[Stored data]
__________
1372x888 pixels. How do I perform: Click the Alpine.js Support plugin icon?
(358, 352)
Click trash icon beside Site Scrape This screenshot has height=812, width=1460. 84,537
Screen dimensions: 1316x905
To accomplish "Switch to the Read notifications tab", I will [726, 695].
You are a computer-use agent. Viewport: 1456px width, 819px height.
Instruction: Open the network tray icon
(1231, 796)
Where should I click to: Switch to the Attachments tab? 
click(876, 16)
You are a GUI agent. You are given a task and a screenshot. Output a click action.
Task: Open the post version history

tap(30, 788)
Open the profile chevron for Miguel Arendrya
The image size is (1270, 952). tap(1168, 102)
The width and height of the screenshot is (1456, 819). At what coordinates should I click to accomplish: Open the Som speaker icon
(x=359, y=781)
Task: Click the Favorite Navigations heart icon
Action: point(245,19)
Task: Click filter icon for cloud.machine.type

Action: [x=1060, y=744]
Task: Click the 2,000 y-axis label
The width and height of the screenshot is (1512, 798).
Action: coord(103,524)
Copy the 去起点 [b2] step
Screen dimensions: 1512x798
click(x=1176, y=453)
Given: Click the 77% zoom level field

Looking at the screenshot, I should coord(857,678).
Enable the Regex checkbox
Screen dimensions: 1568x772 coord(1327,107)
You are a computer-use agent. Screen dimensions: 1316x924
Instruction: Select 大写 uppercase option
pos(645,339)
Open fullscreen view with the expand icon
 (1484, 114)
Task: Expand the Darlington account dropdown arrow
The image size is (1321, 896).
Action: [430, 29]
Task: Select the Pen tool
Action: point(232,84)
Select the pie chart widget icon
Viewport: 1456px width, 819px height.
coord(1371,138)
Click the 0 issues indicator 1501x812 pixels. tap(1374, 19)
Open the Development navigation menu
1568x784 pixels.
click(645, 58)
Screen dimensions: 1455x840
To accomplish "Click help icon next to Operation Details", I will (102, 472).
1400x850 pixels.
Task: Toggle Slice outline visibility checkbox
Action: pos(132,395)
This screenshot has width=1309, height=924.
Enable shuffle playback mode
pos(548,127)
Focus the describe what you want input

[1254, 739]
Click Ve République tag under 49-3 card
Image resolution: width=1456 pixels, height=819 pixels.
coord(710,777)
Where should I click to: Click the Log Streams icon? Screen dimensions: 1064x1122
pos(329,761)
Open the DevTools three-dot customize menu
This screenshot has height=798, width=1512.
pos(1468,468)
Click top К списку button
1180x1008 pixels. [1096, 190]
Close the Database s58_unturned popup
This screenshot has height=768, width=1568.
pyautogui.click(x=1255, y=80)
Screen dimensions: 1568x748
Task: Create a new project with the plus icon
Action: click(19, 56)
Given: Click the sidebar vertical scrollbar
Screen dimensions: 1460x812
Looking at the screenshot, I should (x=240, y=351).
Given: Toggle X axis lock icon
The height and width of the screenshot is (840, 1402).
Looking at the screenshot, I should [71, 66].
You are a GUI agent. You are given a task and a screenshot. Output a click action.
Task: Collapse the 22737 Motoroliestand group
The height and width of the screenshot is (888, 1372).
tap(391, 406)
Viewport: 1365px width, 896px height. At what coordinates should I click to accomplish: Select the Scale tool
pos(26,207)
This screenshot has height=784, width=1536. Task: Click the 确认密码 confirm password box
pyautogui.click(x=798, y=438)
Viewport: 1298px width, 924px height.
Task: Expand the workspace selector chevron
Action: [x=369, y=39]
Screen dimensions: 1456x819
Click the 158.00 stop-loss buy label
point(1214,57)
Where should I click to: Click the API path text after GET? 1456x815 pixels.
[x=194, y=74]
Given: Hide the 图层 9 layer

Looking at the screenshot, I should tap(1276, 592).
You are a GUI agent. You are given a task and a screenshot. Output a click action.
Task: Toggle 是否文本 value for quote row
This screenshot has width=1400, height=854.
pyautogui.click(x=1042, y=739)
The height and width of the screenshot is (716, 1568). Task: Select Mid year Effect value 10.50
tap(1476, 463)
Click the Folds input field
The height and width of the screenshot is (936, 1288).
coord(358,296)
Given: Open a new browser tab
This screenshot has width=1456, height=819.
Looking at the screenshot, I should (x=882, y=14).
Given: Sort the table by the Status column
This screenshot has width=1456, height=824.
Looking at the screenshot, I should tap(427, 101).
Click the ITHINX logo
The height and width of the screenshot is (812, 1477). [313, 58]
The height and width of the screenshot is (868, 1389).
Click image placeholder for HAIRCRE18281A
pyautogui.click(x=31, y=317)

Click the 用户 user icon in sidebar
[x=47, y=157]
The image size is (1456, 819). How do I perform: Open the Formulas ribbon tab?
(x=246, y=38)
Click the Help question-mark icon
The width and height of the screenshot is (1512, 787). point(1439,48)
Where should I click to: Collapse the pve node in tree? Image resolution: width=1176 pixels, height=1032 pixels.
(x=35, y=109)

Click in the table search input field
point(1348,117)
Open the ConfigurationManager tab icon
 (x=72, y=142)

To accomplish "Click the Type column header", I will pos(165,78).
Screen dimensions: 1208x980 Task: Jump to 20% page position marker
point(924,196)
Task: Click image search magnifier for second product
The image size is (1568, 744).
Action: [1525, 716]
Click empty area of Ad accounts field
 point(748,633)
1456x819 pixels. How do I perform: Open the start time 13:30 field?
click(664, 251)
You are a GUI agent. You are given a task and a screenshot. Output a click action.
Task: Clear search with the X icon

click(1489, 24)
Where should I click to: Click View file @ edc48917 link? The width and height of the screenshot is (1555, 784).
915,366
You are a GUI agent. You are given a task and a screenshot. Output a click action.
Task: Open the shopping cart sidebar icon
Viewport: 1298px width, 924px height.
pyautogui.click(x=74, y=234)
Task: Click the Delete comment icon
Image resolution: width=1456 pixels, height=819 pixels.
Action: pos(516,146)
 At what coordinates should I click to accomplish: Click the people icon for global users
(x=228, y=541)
__________
### TASK TO CARRY OUT:
Output all of the records, keeping every word exact.

### ANSWER SPACE:
1372x888 pixels. How do I perform: Click the Alpine.js Support plugin icon?
(358, 352)
Click trash icon beside Site Scrape This screenshot has height=812, width=1460. 84,537
Screen dimensions: 1316x905
To accomplish "Switch to the Read notifications tab", I will [726, 695].
You are a computer-use agent. Viewport: 1456px width, 819px height.
Instruction: Open the network tray icon
(1231, 796)
Where should I click to: Switch to the Attachments tab? 
click(876, 16)
You are a GUI agent. You are given a task and a screenshot. Output a click action.
Task: Open the post version history

tap(30, 788)
Open the profile chevron for Miguel Arendrya
The image size is (1270, 952). tap(1168, 102)
The width and height of the screenshot is (1456, 819). At what coordinates should I click to accomplish: Open the Som speaker icon
(x=359, y=781)
Task: Click the Favorite Navigations heart icon
Action: point(245,19)
Task: Click filter icon for cloud.machine.type

Action: [x=1060, y=744]
Task: Click the 2,000 y-axis label
The width and height of the screenshot is (1512, 798).
Action: coord(103,524)
Copy the 去起点 [b2] step
Screen dimensions: 1512x798
click(x=1176, y=453)
Given: Click the 77% zoom level field

Looking at the screenshot, I should coord(857,678).
Enable the Regex checkbox
Screen dimensions: 1568x772 coord(1327,107)
You are a computer-use agent. Screen dimensions: 1316x924
Instruction: Select 大写 uppercase option
pos(645,339)
Open fullscreen view with the expand icon
 (1484, 114)
Task: Expand the Darlington account dropdown arrow
The image size is (1321, 896).
Action: [430, 29]
Task: Select the Pen tool
Action: point(232,84)
Select the pie chart widget icon
Viewport: 1456px width, 819px height.
coord(1371,138)
Click the 0 issues indicator 1501x812 pixels. tap(1374, 19)
Open the Development navigation menu
1568x784 pixels.
click(645, 58)
Screen dimensions: 1455x840
To accomplish "Click help icon next to Operation Details", I will (102, 472).
1400x850 pixels.
Task: Toggle Slice outline visibility checkbox
Action: pos(132,395)
This screenshot has width=1309, height=924.
Enable shuffle playback mode
pos(548,127)
Focus the describe what you want input

[1254, 739]
Click Ve République tag under 49-3 card
Image resolution: width=1456 pixels, height=819 pixels.
coord(710,777)
Where should I click to: Click the Log Streams icon? Screen dimensions: 1064x1122
pos(329,761)
Open the DevTools three-dot customize menu
This screenshot has height=798, width=1512.
pos(1468,468)
Click top К списку button
1180x1008 pixels. [1096, 190]
Close the Database s58_unturned popup
This screenshot has height=768, width=1568.
pyautogui.click(x=1255, y=80)
Screen dimensions: 1568x748
Task: Create a new project with the plus icon
Action: click(19, 56)
Given: Click the sidebar vertical scrollbar
Screen dimensions: 1460x812
Looking at the screenshot, I should (x=240, y=351).
Given: Toggle X axis lock icon
The height and width of the screenshot is (840, 1402).
Looking at the screenshot, I should [71, 66].
You are a GUI agent. You are given a task and a screenshot. Output a click action.
Task: Collapse the 22737 Motoroliestand group
The height and width of the screenshot is (888, 1372).
tap(391, 406)
Viewport: 1365px width, 896px height. At what coordinates should I click to accomplish: Select the Scale tool
pos(26,207)
This screenshot has height=784, width=1536. Task: Click the 确认密码 confirm password box
pyautogui.click(x=798, y=438)
Viewport: 1298px width, 924px height.
Task: Expand the workspace selector chevron
Action: [x=369, y=39]
Screen dimensions: 1456x819
Click the 158.00 stop-loss buy label
point(1214,57)
Where should I click to: Click the API path text after GET? 1456x815 pixels.
[x=194, y=74]
Given: Hide the 图层 9 layer

Looking at the screenshot, I should tap(1276, 592).
You are a GUI agent. You are given a task and a screenshot. Output a click action.
Task: Toggle 是否文本 value for quote row
This screenshot has width=1400, height=854.
pyautogui.click(x=1042, y=739)
The height and width of the screenshot is (716, 1568). Task: Select Mid year Effect value 10.50
tap(1476, 463)
Click the Folds input field
The height and width of the screenshot is (936, 1288).
coord(358,296)
Given: Open a new browser tab
This screenshot has width=1456, height=819.
Looking at the screenshot, I should (x=882, y=14).
Given: Sort the table by the Status column
This screenshot has width=1456, height=824.
Looking at the screenshot, I should tap(427, 101).
Click the ITHINX logo
The height and width of the screenshot is (812, 1477). [313, 58]
The height and width of the screenshot is (868, 1389).
Click image placeholder for HAIRCRE18281A
pyautogui.click(x=31, y=317)

Click the 用户 user icon in sidebar
[x=47, y=157]
The image size is (1456, 819). How do I perform: Open the Formulas ribbon tab?
(x=246, y=38)
Click the Help question-mark icon
The width and height of the screenshot is (1512, 787). point(1439,48)
Where should I click to: Collapse the pve node in tree? Image resolution: width=1176 pixels, height=1032 pixels.
(x=35, y=109)

Click in the table search input field
point(1348,117)
Open the ConfigurationManager tab icon
 (x=72, y=142)

To accomplish "Click the Type column header", I will pos(165,78).
Screen dimensions: 1208x980 Task: Jump to 20% page position marker
point(924,196)
Task: Click image search magnifier for second product
The image size is (1568, 744).
Action: [1525, 716]
Click empty area of Ad accounts field
 point(748,633)
1456x819 pixels. How do I perform: Open the start time 13:30 field?
click(664, 251)
You are a GUI agent. You are given a task and a screenshot. Output a click action.
Task: Clear search with the X icon

click(1489, 24)
Where should I click to: Click View file @ edc48917 link? The width and height of the screenshot is (1555, 784).
915,366
You are a GUI agent. You are given a task and a screenshot. Output a click action.
Task: Open the shopping cart sidebar icon
Viewport: 1298px width, 924px height.
pyautogui.click(x=74, y=234)
Task: Click the Delete comment icon
Image resolution: width=1456 pixels, height=819 pixels.
Action: pos(516,146)
 At what coordinates should I click to accomplish: Click the people icon for global users
(x=228, y=541)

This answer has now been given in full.